ASSIGNMENT: Using the listing below, output only the lines from the one that contains "You are a GUI" through the one that contains "Click the right text alignment icon", inclusive, exactly as given and without images.

___ LISTED RECORDS

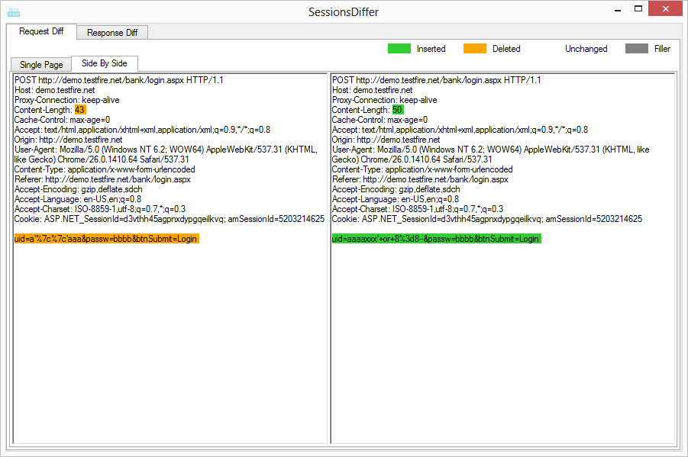Switch to the Response Diff tab

tap(111, 33)
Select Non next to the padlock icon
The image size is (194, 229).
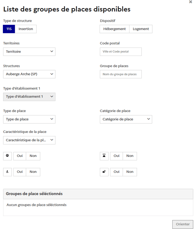click(x=130, y=172)
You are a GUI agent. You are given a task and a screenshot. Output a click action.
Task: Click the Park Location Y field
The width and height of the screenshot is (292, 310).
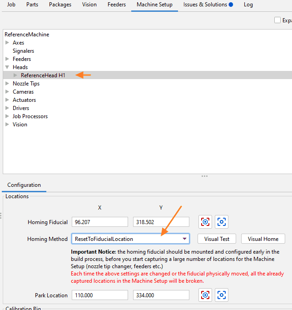point(161,295)
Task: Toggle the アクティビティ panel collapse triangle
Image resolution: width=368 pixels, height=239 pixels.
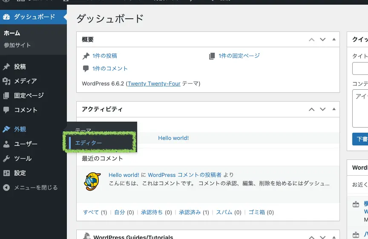Action: [x=334, y=109]
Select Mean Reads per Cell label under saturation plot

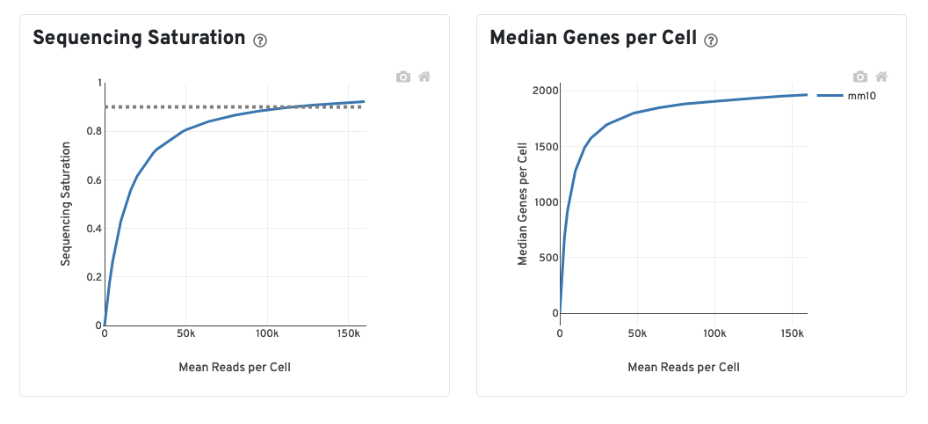[235, 367]
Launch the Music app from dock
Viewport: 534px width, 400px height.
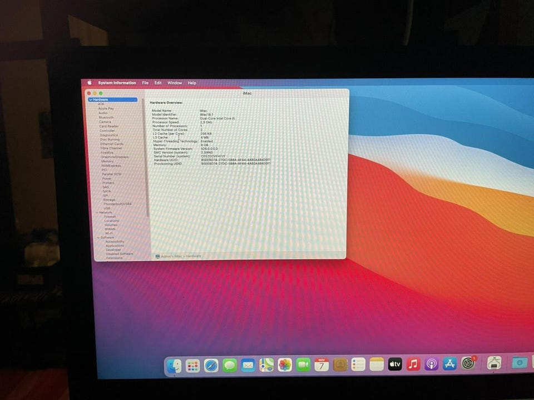coord(413,364)
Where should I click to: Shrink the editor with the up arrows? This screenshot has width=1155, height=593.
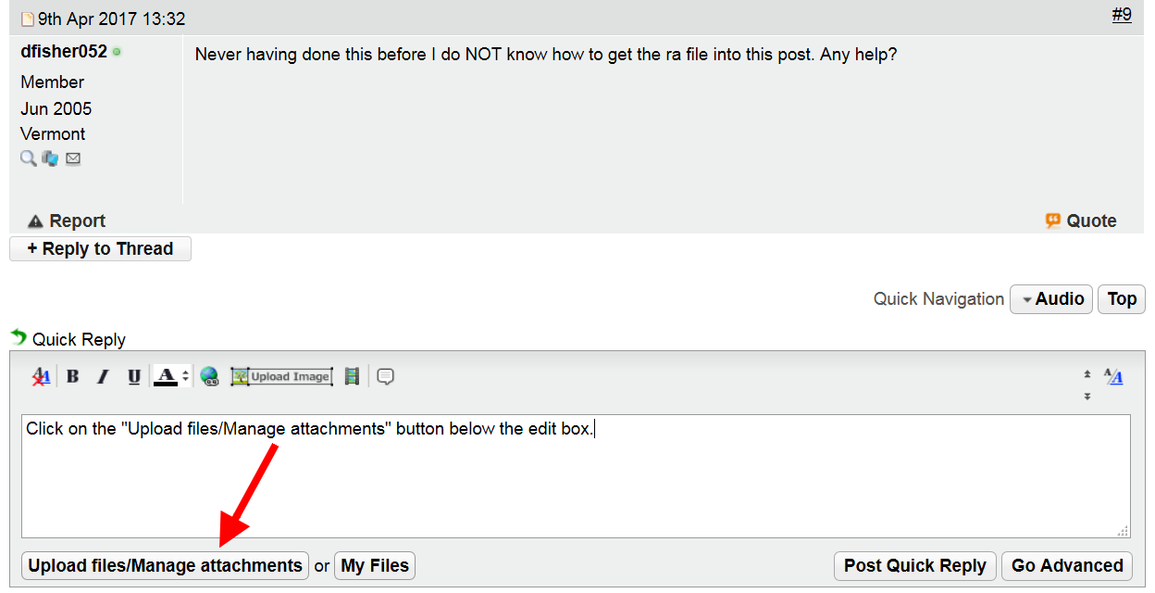1087,374

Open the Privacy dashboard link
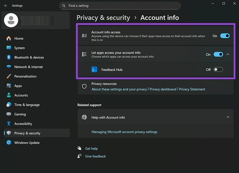(x=163, y=89)
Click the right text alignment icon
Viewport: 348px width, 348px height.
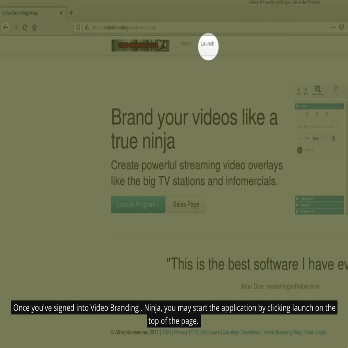tap(327, 114)
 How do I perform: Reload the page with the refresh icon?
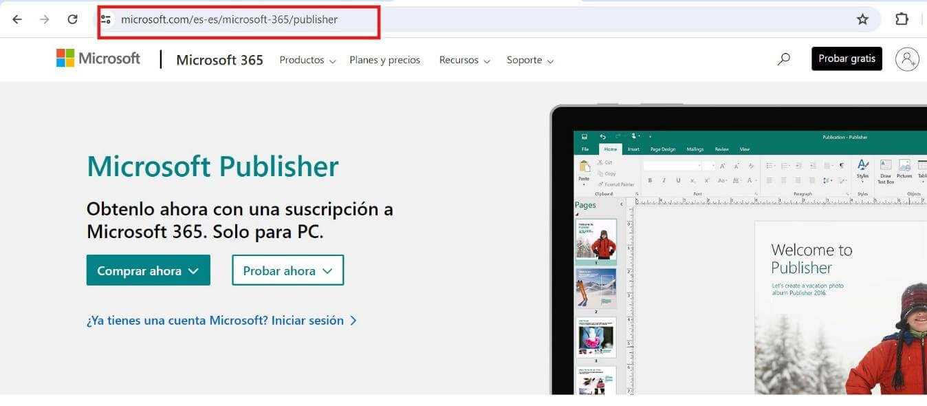click(x=72, y=19)
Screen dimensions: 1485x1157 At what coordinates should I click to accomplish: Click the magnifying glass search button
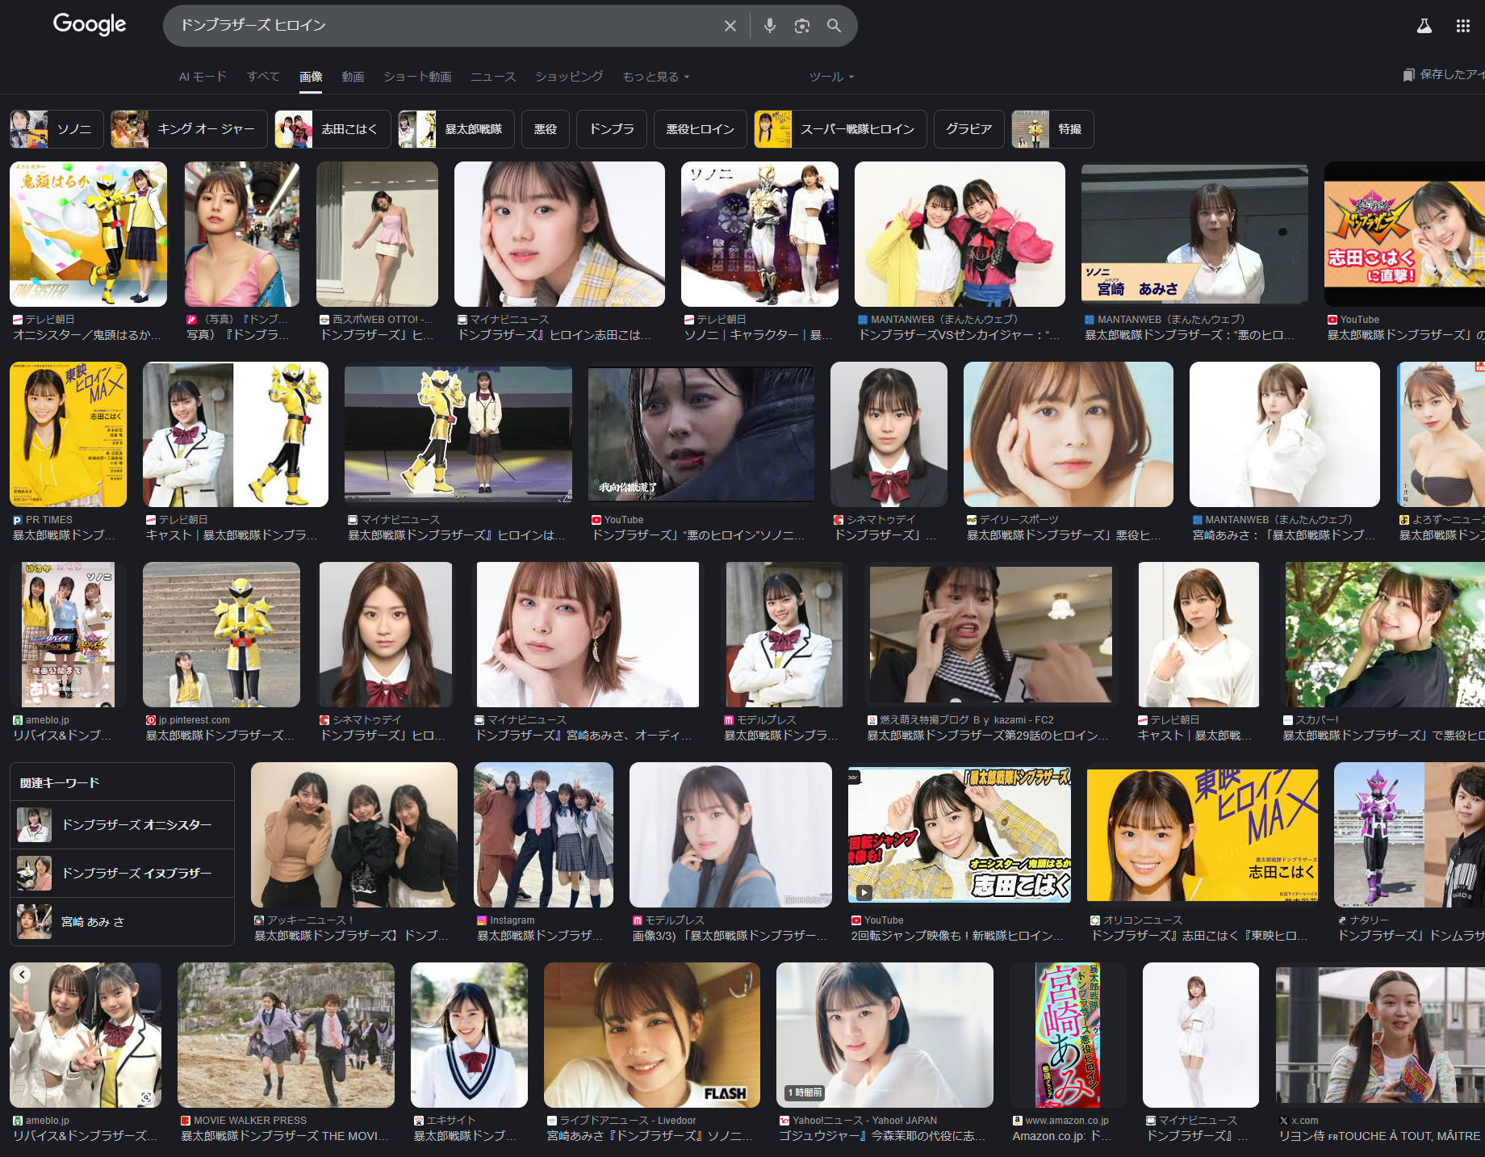[x=834, y=26]
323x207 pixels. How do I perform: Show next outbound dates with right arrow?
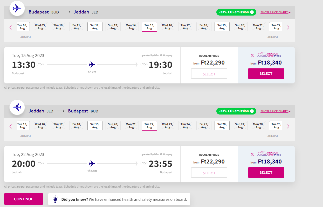(288, 27)
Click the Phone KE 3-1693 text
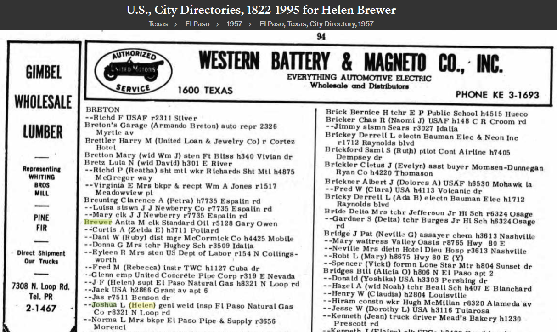557x332 pixels. click(497, 95)
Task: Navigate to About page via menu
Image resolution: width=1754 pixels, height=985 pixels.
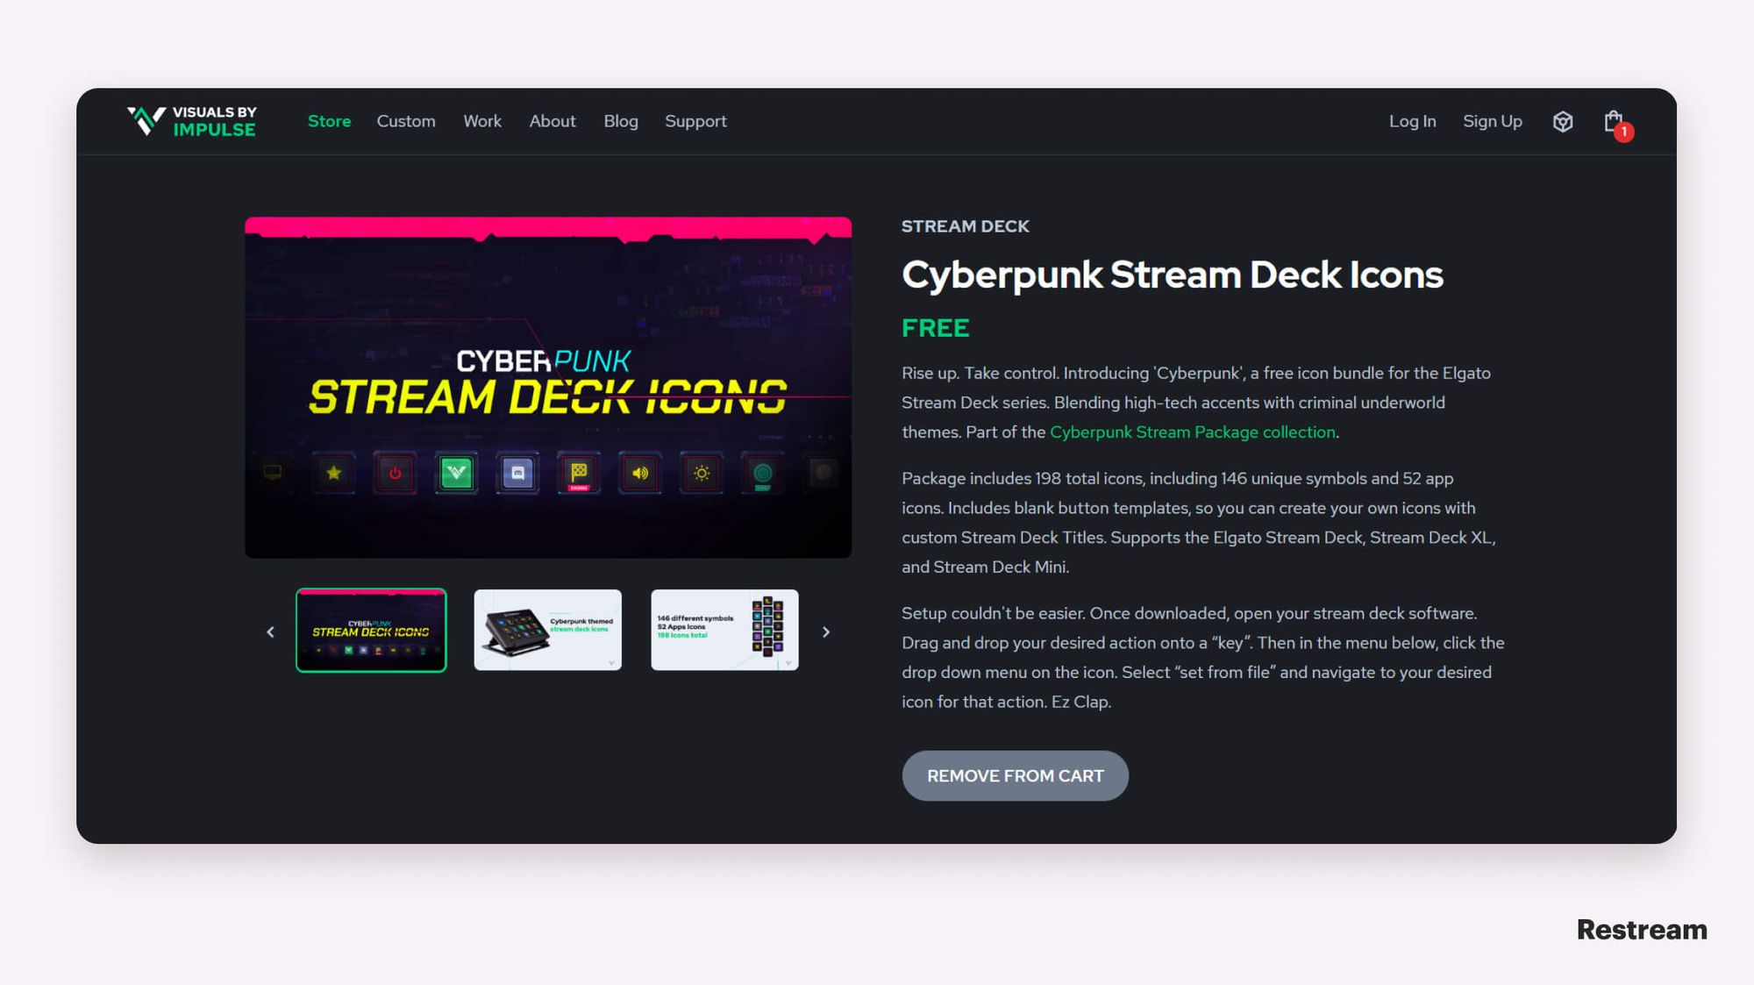Action: click(552, 120)
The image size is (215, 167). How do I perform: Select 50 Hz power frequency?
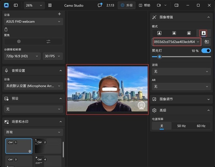tap(181, 126)
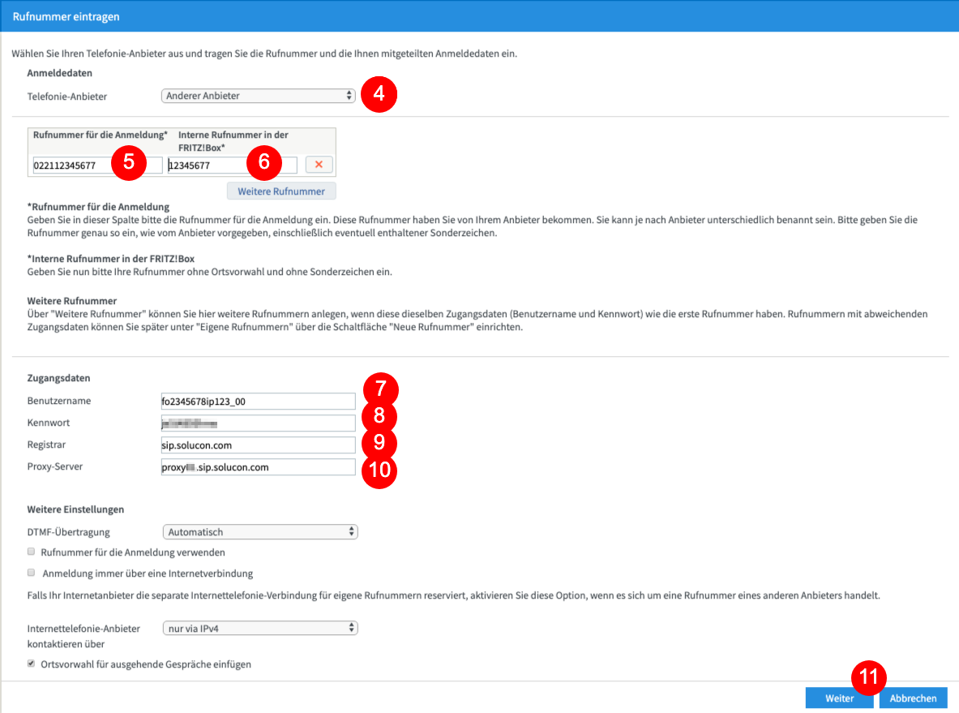Viewport: 959px width, 713px height.
Task: Click red annotation marker number 10
Action: (379, 470)

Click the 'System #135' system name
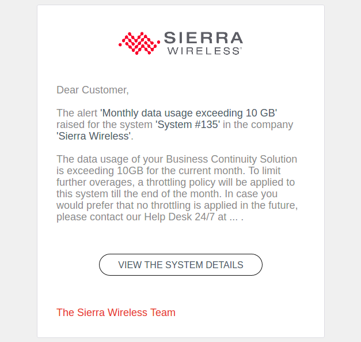pyautogui.click(x=188, y=125)
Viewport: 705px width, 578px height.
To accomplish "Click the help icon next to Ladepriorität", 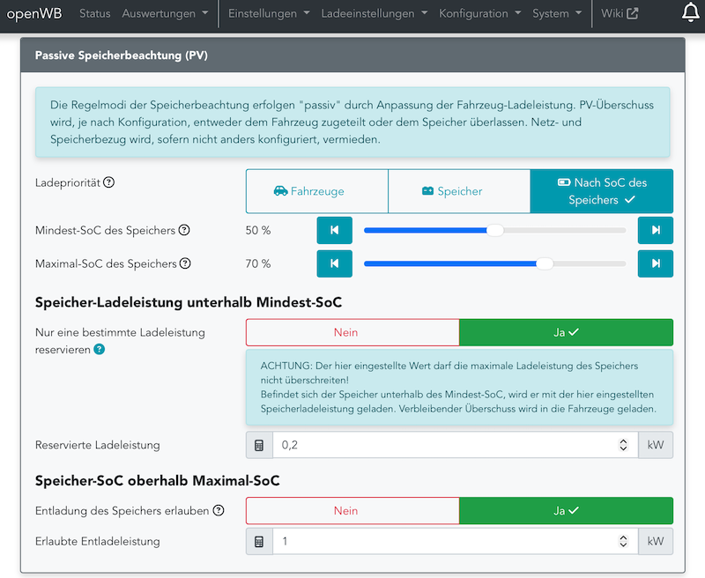I will coord(108,179).
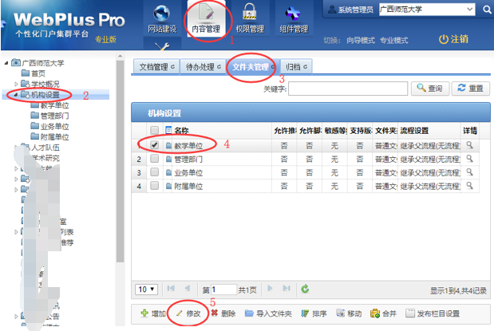Viewport: 494px width, 331px height.
Task: Toggle the select-all checkbox in table header
Action: click(155, 130)
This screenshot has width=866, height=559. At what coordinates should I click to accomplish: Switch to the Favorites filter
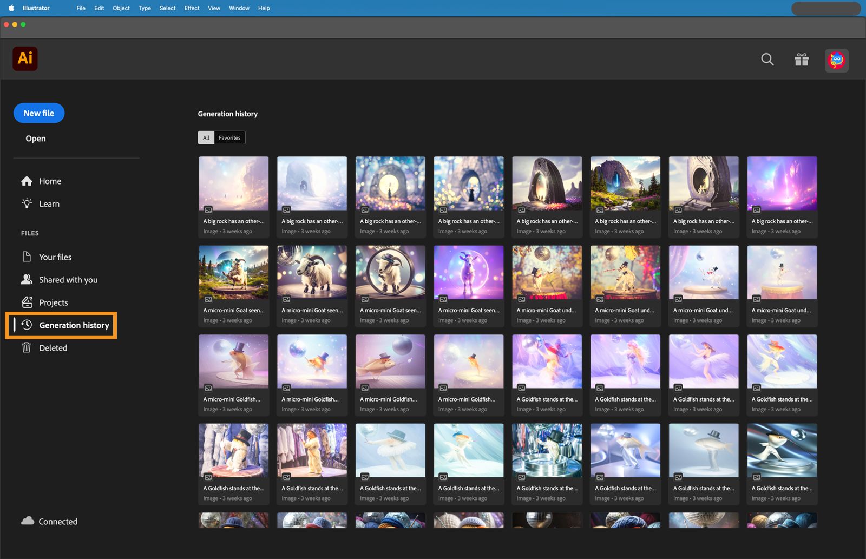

______

EXERCISE SOLUTION:
You are a GUI agent. You are given a task and a screenshot. Output a click action.
Task: Click the Park Location Y field
The width and height of the screenshot is (292, 310).
point(161,295)
Task: Toggle the アクティビティ panel collapse triangle
Image resolution: width=368 pixels, height=239 pixels.
Action: [x=334, y=109]
Select Mean Reads per Cell label under saturation plot

[235, 367]
Launch the Music app from dock
Viewport: 534px width, 400px height.
coord(413,364)
Where should I click to: Shrink the editor with the up arrows? This screenshot has width=1155, height=593.
1087,374

Open the Privacy dashboard link
(x=163, y=89)
Click the right text alignment icon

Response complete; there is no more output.